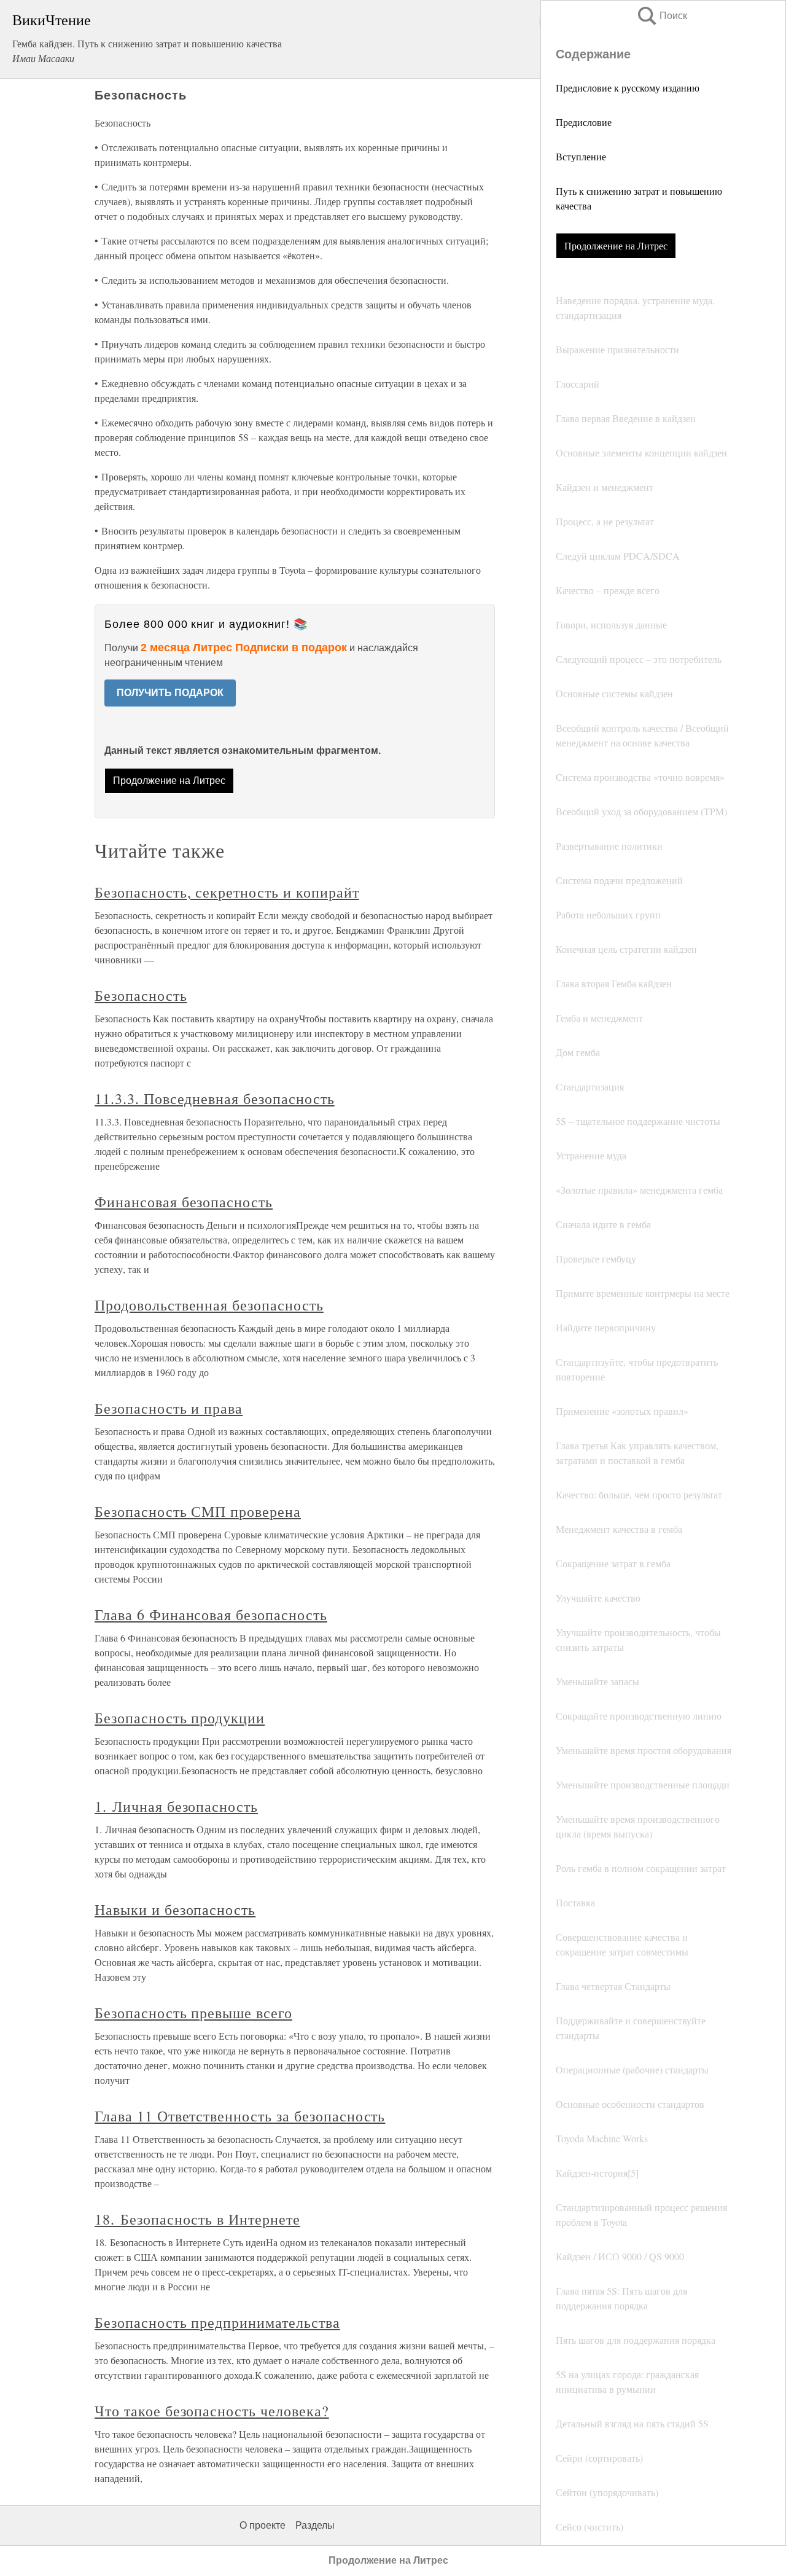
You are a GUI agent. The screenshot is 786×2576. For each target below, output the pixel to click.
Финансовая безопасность (184, 1202)
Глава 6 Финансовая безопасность (211, 1614)
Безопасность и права (169, 1408)
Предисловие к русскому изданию (627, 87)
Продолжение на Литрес (615, 245)
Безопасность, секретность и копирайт (227, 892)
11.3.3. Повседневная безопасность (215, 1098)
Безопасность (141, 995)
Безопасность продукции (180, 1718)
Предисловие (584, 121)
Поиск (661, 15)
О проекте (262, 2525)
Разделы (315, 2525)
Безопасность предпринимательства (217, 2322)
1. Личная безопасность (176, 1806)
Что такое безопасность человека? (212, 2411)
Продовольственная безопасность (209, 1305)
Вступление (581, 156)
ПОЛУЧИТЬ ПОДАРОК (170, 692)
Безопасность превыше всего (193, 2012)
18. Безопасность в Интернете (197, 2219)
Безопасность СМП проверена (198, 1511)
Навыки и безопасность (175, 1909)
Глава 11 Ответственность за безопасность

■ ■ ■

→ **WORK REQUEST**
The answer must be an exact copy of the lines from the start of the records above through the line containing "О проекте (262, 2525)", with no pictures in it.

→ **COMPLETED TASK**
You are a GUI agent. The screenshot is 786×2576. For each target below, output the pixel to click.
Финансовая безопасность (184, 1202)
Глава 6 Финансовая безопасность (211, 1614)
Безопасность и права (169, 1408)
Предисловие к русскому изданию (627, 87)
Продолжение на Литрес (615, 245)
Безопасность, секретность и копирайт (227, 892)
11.3.3. Повседневная безопасность (215, 1098)
Безопасность (141, 995)
Безопасность продукции (180, 1718)
Предисловие (584, 121)
Поиск (661, 15)
О проекте (262, 2525)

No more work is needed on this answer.